Flatten nested dictionary down to key-value pairs where each key concatenates all the keys needed to reach the corresponding value in the input. Allows each leaf field in a nested emit to be turned into a column in a Parquet file for efficient storage and retrieval.

Parameters:

d (dict)

ecoli.library.parquet_emitter.get_config_value(conn, config_subquery, field)[source]

Gets the saved configuration option (anything in config JSON, with double underscore concatenation for nested fields due to flatten_dict()).

Parameters:
  • conn (DuckDBPyConnection) – DuckDB connection

  • config_subquery (str) – DuckDB query containing sim config data

  • field (str) – Name of configuration option to get value of

Return type:

Any

ecoli.library.parquet_emitter.get_dataset_sql(out_dir)[source]

Creates DuckDB SQL strings for sim configs and outputs.

Parameters:

out_dir (str) – Path to output directory for workflows to retrieve data for (relative or absolute local path OR URI beginning with gcs:// or gs:// for Google Cloud Storage bucket)

Returns:

2-element tuple containing

Return type:

tuple[str, str]

ecoli.library.parquet_emitter.get_encoding(val, field_name, use_uint16=False, use_uint32=False)[source]

Get optimal PyArrow type and Parquet encoding for input value.

Parameters:
Return type:

tuple[Any, str, str, bool]

ecoli.library.parquet_emitter.get_field_metadata(conn, config_subquery, field)[source]

Gets the saved metadata (see get_output_metadata()) for a given field as a list.

Parameters:
  • conn (DuckDBPyConnection) – DuckDB connection

  • config_subquery (str) – DuckDB query containing sim config data

  • field (str) – Name of field to get metadata for

Return type:

list

ecoli.library.parquet_emitter.get_plot_metadata(conn, config_subquery, variant_name)[source]

Gets dictionary that can be used as metadata kwarg to wholecell.utils.plotting_tools.export_figure().

Parameters:
  • conn (DuckDBPyConnection) – DuckDB connection

  • config_subquery (str) – DuckDB query containing sim config data

  • variant_name (str) – Name of variant

Return type:

dict[str, Any]

ecoli.library.parquet_emitter.json_to_parquet(ndjson, encodings, schema, outfile, filesystem=None)[source]

Reads newline-delimited JSON file and converts to Parquet file.

Parameters:
  • ndjson (str) – Path to newline-delimited JSON file.

  • encodings (dict[str, str]) – Mapping of column names to Parquet encodings

  • schema (Schema) – PyArrow schema of Parquet file to write

  • outfile (str) – Filepath of output Parquet file

  • filesystem (FileSystem | None) – PyArrow filesystem for Parquet output (local if None)

ecoli.library.parquet_emitter.named_idx(col, names, idx)[source]

Create DuckDB expressions for given indices from a list column. Can be used in projection kwarg of read_stacked_columns(). Since each index gets pulled out into its own column, this greatly simplifies aggregations like averages, etc. Only use this if the number of indices is relatively small (<100) and the list column is 1-dimensional. For 2+ dimensions or >100 indices, see ndidx_to_duckdb_expr().

= = =

-- Direction A --
Copy out the part of the listing that opens with the line containing "Where should I click to: Click the floating" and closes with the line containing "click(330, 917)", including both of those lines.
The parquet emitter documentation and the listing have nothing to do with each other.

= = =

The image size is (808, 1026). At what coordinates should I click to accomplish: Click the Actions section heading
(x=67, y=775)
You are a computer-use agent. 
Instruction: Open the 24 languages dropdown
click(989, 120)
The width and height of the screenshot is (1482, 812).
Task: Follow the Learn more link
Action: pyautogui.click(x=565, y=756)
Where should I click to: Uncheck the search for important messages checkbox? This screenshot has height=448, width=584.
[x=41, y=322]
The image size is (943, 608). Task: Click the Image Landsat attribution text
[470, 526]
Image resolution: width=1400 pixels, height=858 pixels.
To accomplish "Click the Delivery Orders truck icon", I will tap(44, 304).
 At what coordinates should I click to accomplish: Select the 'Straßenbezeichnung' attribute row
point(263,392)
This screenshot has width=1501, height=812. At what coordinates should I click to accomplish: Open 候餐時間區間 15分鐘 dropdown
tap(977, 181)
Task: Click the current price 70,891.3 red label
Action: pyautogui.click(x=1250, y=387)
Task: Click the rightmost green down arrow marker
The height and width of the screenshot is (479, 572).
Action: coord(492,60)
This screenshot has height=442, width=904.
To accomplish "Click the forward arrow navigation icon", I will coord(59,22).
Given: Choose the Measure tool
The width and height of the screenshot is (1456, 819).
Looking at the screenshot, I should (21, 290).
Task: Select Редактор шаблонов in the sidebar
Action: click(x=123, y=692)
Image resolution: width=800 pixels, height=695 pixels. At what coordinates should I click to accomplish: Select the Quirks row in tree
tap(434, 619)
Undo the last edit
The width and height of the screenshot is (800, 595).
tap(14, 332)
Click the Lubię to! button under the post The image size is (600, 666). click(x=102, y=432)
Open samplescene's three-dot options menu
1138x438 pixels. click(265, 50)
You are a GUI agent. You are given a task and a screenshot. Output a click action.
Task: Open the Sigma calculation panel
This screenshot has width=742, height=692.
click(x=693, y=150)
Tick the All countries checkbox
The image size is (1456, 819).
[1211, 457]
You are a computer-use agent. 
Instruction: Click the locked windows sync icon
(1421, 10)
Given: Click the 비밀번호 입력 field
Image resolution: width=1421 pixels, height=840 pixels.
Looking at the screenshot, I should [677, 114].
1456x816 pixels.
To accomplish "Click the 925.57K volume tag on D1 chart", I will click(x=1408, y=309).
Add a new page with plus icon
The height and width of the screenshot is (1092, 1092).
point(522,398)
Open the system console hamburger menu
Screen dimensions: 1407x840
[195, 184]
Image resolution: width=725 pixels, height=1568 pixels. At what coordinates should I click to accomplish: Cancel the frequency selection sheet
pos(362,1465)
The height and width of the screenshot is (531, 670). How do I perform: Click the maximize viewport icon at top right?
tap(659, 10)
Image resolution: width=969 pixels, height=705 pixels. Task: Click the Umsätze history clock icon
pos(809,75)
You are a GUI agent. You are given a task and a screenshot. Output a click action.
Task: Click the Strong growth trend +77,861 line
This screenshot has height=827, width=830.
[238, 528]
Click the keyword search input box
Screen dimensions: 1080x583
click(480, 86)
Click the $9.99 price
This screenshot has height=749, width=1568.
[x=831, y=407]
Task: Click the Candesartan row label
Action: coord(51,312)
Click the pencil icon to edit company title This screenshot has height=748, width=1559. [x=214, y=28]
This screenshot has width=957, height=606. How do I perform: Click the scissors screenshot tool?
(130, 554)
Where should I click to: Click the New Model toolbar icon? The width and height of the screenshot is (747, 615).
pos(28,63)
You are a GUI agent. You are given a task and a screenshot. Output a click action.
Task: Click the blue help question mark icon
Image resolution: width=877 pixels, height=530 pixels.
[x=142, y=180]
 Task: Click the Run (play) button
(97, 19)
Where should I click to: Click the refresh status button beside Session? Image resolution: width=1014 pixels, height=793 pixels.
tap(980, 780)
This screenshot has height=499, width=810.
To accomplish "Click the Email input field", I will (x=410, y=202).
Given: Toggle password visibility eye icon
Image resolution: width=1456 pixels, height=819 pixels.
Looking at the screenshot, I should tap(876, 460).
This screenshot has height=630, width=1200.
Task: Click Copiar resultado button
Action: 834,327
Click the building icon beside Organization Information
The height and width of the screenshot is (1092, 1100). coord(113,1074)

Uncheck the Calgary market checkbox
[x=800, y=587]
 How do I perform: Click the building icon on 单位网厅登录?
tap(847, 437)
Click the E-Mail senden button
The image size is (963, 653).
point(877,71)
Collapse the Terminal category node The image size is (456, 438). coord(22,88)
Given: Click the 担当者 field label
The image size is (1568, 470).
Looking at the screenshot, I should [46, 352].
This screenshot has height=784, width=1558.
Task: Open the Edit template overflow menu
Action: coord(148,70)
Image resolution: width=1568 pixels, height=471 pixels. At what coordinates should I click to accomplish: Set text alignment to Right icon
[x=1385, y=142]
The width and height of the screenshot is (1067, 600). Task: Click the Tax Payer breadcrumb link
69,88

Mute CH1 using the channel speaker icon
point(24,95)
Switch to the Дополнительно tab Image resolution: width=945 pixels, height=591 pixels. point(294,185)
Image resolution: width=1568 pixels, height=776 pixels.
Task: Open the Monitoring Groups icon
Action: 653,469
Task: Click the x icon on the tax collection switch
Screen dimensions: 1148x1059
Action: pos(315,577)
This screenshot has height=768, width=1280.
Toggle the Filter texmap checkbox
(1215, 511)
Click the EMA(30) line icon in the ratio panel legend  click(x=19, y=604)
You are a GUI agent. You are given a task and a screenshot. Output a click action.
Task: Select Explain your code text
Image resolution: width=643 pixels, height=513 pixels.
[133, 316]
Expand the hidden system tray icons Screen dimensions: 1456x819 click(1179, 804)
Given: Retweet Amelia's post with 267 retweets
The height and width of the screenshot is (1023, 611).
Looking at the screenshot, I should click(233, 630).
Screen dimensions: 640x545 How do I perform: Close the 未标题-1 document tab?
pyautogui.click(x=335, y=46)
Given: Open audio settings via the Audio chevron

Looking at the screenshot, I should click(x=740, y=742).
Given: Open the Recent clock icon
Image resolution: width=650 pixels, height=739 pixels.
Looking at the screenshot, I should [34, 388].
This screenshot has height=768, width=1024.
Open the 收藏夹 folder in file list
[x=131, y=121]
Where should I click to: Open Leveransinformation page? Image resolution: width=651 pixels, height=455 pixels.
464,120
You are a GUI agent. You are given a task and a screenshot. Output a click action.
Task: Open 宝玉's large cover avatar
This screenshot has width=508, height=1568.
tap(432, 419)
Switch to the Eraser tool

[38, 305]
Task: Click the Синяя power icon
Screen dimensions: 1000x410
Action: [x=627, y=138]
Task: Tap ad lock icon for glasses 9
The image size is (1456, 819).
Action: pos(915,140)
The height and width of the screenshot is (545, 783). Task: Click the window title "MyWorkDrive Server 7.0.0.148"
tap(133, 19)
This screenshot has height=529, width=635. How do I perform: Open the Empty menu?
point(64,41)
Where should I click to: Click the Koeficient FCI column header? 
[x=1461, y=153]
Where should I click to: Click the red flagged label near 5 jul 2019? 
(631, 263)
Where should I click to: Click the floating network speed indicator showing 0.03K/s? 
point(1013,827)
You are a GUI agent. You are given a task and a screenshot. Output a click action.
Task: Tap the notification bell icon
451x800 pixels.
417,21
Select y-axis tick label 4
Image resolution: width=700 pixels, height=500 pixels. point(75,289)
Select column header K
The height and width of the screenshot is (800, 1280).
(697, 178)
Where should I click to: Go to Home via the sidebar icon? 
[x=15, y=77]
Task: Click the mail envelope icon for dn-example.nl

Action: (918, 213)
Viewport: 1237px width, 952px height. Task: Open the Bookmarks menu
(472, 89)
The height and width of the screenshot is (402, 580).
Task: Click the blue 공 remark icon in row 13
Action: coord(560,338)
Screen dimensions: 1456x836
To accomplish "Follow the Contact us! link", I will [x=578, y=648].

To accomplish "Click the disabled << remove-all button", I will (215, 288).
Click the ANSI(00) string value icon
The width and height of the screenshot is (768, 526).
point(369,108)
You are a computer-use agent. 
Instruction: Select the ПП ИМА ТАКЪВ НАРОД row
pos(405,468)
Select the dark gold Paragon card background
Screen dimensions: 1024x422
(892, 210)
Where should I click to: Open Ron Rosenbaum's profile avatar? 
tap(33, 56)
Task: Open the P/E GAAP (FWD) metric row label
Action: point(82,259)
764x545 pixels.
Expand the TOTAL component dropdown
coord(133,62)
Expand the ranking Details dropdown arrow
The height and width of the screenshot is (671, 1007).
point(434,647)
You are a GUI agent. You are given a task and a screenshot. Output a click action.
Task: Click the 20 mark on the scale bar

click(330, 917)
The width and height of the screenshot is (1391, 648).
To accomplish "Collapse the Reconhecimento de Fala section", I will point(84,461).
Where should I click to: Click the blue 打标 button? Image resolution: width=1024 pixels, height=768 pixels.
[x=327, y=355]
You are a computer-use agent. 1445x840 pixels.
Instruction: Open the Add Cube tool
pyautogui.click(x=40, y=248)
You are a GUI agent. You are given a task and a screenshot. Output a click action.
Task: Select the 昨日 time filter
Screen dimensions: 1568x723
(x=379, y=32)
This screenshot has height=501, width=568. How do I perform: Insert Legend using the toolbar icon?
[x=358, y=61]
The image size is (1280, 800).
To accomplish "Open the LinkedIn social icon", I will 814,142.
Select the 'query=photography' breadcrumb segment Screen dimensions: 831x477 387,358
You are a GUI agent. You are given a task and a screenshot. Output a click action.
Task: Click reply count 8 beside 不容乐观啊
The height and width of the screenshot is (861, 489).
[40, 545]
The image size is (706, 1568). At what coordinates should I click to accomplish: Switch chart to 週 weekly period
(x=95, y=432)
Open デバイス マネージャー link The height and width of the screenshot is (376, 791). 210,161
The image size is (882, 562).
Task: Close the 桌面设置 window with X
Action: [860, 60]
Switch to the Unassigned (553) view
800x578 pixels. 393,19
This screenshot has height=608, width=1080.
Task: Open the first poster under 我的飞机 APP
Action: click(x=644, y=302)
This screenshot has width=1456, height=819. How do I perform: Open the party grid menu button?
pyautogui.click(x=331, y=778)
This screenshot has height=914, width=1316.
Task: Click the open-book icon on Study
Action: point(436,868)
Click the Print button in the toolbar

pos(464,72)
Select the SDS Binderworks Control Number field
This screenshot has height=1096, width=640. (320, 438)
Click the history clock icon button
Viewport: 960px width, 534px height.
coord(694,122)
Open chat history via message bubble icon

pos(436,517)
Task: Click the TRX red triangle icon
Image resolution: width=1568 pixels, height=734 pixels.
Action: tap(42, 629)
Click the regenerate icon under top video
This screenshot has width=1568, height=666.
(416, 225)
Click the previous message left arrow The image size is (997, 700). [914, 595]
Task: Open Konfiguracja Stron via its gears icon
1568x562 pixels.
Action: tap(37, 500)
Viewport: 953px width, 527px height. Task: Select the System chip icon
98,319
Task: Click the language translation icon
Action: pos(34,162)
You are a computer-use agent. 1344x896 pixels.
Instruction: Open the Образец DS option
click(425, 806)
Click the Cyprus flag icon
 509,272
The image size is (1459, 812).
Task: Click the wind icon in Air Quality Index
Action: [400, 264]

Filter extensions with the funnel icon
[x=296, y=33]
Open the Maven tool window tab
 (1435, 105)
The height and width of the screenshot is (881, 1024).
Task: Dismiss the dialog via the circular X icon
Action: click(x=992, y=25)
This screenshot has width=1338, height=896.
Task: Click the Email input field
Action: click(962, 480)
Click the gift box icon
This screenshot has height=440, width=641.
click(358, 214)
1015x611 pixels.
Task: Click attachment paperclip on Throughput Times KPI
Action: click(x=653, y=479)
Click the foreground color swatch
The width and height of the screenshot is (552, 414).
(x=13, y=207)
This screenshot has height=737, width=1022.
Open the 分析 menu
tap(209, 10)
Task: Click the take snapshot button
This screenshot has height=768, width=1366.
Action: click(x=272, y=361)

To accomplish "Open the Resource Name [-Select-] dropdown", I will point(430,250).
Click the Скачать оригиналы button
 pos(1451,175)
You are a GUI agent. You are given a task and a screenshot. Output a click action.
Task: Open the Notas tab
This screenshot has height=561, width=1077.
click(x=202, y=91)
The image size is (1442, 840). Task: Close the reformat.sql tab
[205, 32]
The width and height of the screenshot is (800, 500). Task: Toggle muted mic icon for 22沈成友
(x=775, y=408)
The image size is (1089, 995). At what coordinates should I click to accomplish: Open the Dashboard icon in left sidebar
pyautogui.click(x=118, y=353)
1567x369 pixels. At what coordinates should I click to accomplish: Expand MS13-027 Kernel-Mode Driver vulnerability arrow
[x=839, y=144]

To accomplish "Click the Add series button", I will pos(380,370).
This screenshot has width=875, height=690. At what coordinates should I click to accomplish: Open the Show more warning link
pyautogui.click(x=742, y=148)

= = =

-- Direction B --
Based on the parquet emitter documentation, does each statement agree with it: (i) json_to_parquet writes its output locally when no filesystem is given, (ii) named_idx is meant for list columns with more than 100 indices, (iii) get_dataset_sql returns a tuple of two strings? Answer yes or no for each, quoting the words that decide it.

-- Expected output A --
Where should I click to: Click the floating network speed indicator showing 0.03K/s? 
point(1013,827)
You are a GUI agent. You are given a task and a screenshot. Output a click action.
Task: Tap the notification bell icon
451x800 pixels.
417,21
Select y-axis tick label 4
Image resolution: width=700 pixels, height=500 pixels. point(75,289)
Select column header K
The height and width of the screenshot is (800, 1280).
(697, 178)
Where should I click to: Go to Home via the sidebar icon? 
[x=15, y=77]
Task: Click the mail envelope icon for dn-example.nl

Action: (918, 213)
Viewport: 1237px width, 952px height. Task: Open the Bookmarks menu
(472, 89)
The height and width of the screenshot is (402, 580).
Task: Click the blue 공 remark icon in row 13
Action: coord(560,338)
Screen dimensions: 1456x836
To accomplish "Follow the Contact us! link", I will [x=578, y=648].

To accomplish "Click the disabled << remove-all button", I will (215, 288).
Click the ANSI(00) string value icon
The width and height of the screenshot is (768, 526).
point(369,108)
You are a computer-use agent. 
Instruction: Select the ПП ИМА ТАКЪВ НАРОД row
pos(405,468)
Select the dark gold Paragon card background
Screen dimensions: 1024x422
(892, 210)
Where should I click to: Open Ron Rosenbaum's profile avatar? 
tap(33, 56)
Task: Open the P/E GAAP (FWD) metric row label
Action: point(82,259)
764x545 pixels.
Expand the TOTAL component dropdown
coord(133,62)
Expand the ranking Details dropdown arrow
The height and width of the screenshot is (671, 1007).
point(434,647)
You are a GUI agent. You are given a task and a screenshot. Output a click action.
Task: Click the 20 mark on the scale bar

click(330, 917)

-- Expected output B --
(i) Yes: "PyArrow filesystem for Parquet output (local if None)"
(ii) No: "Only use this if the number of indices is relatively small (<100) and the list column is 1-dimensional."
(iii) Yes: "tuple[str, str]"